— ACTIVITY —
Retype every record below exactly as it appears.

[Stored records]
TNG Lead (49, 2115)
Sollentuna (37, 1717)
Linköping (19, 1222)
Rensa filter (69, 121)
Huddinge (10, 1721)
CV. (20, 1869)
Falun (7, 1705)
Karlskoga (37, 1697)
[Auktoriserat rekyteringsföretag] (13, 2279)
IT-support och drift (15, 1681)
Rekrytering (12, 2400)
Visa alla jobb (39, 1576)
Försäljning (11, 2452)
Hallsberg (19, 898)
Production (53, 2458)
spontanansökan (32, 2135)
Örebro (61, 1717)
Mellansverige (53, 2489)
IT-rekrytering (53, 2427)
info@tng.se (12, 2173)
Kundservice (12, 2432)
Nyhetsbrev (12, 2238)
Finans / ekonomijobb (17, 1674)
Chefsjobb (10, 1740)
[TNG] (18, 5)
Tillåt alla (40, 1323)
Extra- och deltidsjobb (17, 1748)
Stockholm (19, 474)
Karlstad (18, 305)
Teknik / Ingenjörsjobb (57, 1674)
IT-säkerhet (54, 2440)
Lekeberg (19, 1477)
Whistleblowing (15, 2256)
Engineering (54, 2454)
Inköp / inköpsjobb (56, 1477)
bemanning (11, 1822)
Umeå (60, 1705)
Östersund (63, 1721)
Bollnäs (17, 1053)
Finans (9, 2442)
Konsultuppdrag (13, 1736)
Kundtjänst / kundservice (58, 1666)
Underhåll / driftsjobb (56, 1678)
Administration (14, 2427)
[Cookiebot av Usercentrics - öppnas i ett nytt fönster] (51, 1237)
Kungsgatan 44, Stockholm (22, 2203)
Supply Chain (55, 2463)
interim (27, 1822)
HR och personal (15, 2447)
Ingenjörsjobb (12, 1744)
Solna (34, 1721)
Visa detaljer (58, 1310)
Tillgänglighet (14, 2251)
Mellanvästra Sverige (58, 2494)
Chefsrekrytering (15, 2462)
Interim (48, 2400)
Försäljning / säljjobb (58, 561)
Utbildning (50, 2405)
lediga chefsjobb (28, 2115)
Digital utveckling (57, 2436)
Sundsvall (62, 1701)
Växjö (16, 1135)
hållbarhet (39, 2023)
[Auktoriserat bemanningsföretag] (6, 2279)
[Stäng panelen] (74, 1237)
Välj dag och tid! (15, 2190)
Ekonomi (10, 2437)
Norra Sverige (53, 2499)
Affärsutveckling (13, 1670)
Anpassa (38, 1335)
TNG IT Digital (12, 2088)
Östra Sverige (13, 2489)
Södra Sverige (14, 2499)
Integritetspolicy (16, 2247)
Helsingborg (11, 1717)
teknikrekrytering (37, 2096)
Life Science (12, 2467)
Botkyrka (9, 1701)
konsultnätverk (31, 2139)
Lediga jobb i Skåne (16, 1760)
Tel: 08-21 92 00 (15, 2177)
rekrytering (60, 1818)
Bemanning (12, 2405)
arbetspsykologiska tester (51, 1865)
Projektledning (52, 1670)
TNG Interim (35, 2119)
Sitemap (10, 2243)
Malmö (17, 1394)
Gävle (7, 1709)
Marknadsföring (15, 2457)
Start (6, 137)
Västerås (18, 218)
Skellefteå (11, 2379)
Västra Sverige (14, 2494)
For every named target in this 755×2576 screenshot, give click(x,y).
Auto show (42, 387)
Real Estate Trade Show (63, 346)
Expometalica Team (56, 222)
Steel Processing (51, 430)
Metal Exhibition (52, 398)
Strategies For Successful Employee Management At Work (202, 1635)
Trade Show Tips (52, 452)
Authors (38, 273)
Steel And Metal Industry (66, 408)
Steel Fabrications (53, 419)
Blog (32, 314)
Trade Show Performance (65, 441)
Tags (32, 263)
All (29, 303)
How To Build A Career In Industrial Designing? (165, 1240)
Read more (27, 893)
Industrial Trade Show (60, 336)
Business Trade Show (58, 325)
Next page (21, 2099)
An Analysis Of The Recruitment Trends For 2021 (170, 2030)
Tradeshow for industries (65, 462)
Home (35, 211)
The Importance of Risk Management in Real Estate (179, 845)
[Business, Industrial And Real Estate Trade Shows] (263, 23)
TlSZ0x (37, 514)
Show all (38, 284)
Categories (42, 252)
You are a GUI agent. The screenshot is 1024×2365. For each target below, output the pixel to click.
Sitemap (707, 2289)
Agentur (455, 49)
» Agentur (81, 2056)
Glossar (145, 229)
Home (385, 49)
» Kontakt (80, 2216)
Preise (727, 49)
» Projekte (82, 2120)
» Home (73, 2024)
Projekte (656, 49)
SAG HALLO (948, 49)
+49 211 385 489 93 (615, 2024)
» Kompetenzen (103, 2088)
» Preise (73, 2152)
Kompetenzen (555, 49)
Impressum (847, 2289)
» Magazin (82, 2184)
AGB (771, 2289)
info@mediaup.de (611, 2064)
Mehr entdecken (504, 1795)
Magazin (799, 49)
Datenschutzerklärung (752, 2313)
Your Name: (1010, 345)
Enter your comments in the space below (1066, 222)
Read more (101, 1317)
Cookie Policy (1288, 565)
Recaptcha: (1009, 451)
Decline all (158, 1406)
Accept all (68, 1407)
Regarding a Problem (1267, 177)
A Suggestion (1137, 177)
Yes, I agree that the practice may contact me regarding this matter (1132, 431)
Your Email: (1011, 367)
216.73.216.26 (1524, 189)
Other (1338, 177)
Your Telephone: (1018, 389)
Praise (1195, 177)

— FINISHED EXERCISE —
TNG Lead (49, 2115)
Sollentuna (37, 1717)
Linköping (19, 1222)
Rensa filter (69, 121)
Huddinge (10, 1721)
CV. (20, 1869)
Falun (7, 1705)
Karlskoga (37, 1697)
[Auktoriserat rekyteringsföretag] (13, 2279)
IT-support och drift (15, 1681)
Rekrytering (12, 2400)
Visa alla jobb (39, 1576)
Försäljning (11, 2452)
Hallsberg (19, 898)
Production (53, 2458)
spontanansökan (32, 2135)
Örebro (61, 1717)
Mellansverige (53, 2489)
IT-rekrytering (53, 2427)
info@tng.se (12, 2173)
Kundservice (12, 2432)
Nyhetsbrev (12, 2238)
Finans / ekonomijobb (17, 1674)
Chefsjobb (10, 1740)
[TNG] (18, 5)
Tillåt alla (40, 1323)
Extra- och deltidsjobb (17, 1748)
Stockholm (19, 474)
Karlstad (18, 305)
Teknik / Ingenjörsjobb (57, 1674)
IT-säkerhet (54, 2440)
Lekeberg (19, 1477)
Whistleblowing (15, 2256)
Engineering (54, 2454)
Inköp / inköpsjobb (56, 1477)
bemanning (11, 1822)
Umeå (60, 1705)
Östersund (63, 1721)
Bollnäs (17, 1053)
Finans (9, 2442)
Konsultuppdrag (13, 1736)
Kundtjänst / kundservice (58, 1666)
Underhåll / driftsjobb (56, 1678)
Administration (14, 2427)
[Cookiebot av Usercentrics - öppnas i ett nytt fönster] (51, 1237)
Kungsgatan 44, Stockholm (22, 2203)
Supply Chain (55, 2463)
interim (27, 1822)
HR och personal (15, 2447)
Ingenjörsjobb (12, 1744)
Solna (34, 1721)
Visa detaljer (58, 1310)
Tillgänglighet (14, 2251)
Mellanvästra Sverige (58, 2494)
Chefsrekrytering (15, 2462)
Interim (48, 2400)
Försäljning / säljjobb (58, 561)
Utbildning (50, 2405)
lediga chefsjobb (28, 2115)
Digital utveckling (57, 2436)
Sundsvall (62, 1701)
Växjö (16, 1135)
hållbarhet (39, 2023)
[Auktoriserat bemanningsföretag] (6, 2279)
[Stäng panelen] (74, 1237)
Välj dag och tid! (15, 2190)
Ekonomi (10, 2437)
Norra Sverige (53, 2499)
Affärsutveckling (13, 1670)
Anpassa (38, 1335)
TNG IT Digital (12, 2088)
Östra Sverige (13, 2489)
Södra Sverige (14, 2499)
Integritetspolicy (16, 2247)
Helsingborg (11, 1717)
teknikrekrytering (37, 2096)
Life Science (12, 2467)
Botkyrka (9, 1701)
konsultnätverk (31, 2139)
Lediga jobb i Skåne (16, 1760)
Tel: 08-21 92 00 (15, 2177)
rekrytering (60, 1818)
Bemanning (12, 2405)
arbetspsykologiska tester (51, 1865)
Projektledning (52, 1670)
TNG Interim (35, 2119)
Sitemap (10, 2243)
Malmö (17, 1394)
Gävle (7, 1709)
Marknadsföring (15, 2457)
Start (6, 137)
Västerås (18, 218)
Skellefteå (11, 2379)
Västra Sverige (14, 2494)
For every named target in this 755×2576 screenshot, give click(x,y).
Auto show (42, 387)
Real Estate Trade Show (63, 346)
Expometalica Team (56, 222)
Steel Processing (51, 430)
Metal Exhibition (52, 398)
Strategies For Successful Employee Management At Work (202, 1635)
Trade Show Tips (52, 452)
Authors (38, 273)
Steel And Metal Industry (66, 408)
Steel Fabrications (53, 419)
Blog (32, 314)
Trade Show Performance (65, 441)
Tags (32, 263)
All (29, 303)
How To Build A Career In Industrial Designing? (165, 1240)
Read more (27, 893)
Industrial Trade Show (60, 336)
Business Trade Show (58, 325)
Next page (21, 2099)
An Analysis Of The Recruitment Trends For 2021 (170, 2030)
Tradeshow for industries (65, 462)
Home (35, 211)
The Importance of Risk Management in Real Estate (179, 845)
[Business, Industrial And Real Estate Trade Shows] (263, 23)
TlSZ0x (37, 514)
Show all (38, 284)
Categories (42, 252)
You are a GUI agent. The screenshot is 1024×2365. For each target below, output the pixel to click.
Sitemap (707, 2289)
Agentur (455, 49)
» Agentur (81, 2056)
Glossar (145, 229)
Home (385, 49)
» Kontakt (80, 2216)
Preise (727, 49)
» Projekte (82, 2120)
» Home (73, 2024)
Projekte (656, 49)
SAG HALLO (948, 49)
+49 211 385 489 93 (615, 2024)
» Kompetenzen (103, 2088)
» Preise (73, 2152)
Kompetenzen (555, 49)
Impressum (847, 2289)
» Magazin (82, 2184)
AGB (771, 2289)
info@mediaup.de (611, 2064)
Mehr entdecken (504, 1795)
Magazin (799, 49)
Datenschutzerklärung (752, 2313)
Your Name: (1010, 345)
Enter your comments in the space below (1066, 222)
Read more (101, 1317)
Cookie Policy (1288, 565)
Recaptcha: (1009, 451)
Decline all (158, 1406)
Accept all (68, 1407)
Regarding a Problem (1267, 177)
A Suggestion (1137, 177)
Yes, I agree that the practice may contact me regarding this matter (1132, 431)
Your Email: (1011, 367)
216.73.216.26 (1524, 189)
Other (1338, 177)
Your Telephone: (1018, 389)
Praise (1195, 177)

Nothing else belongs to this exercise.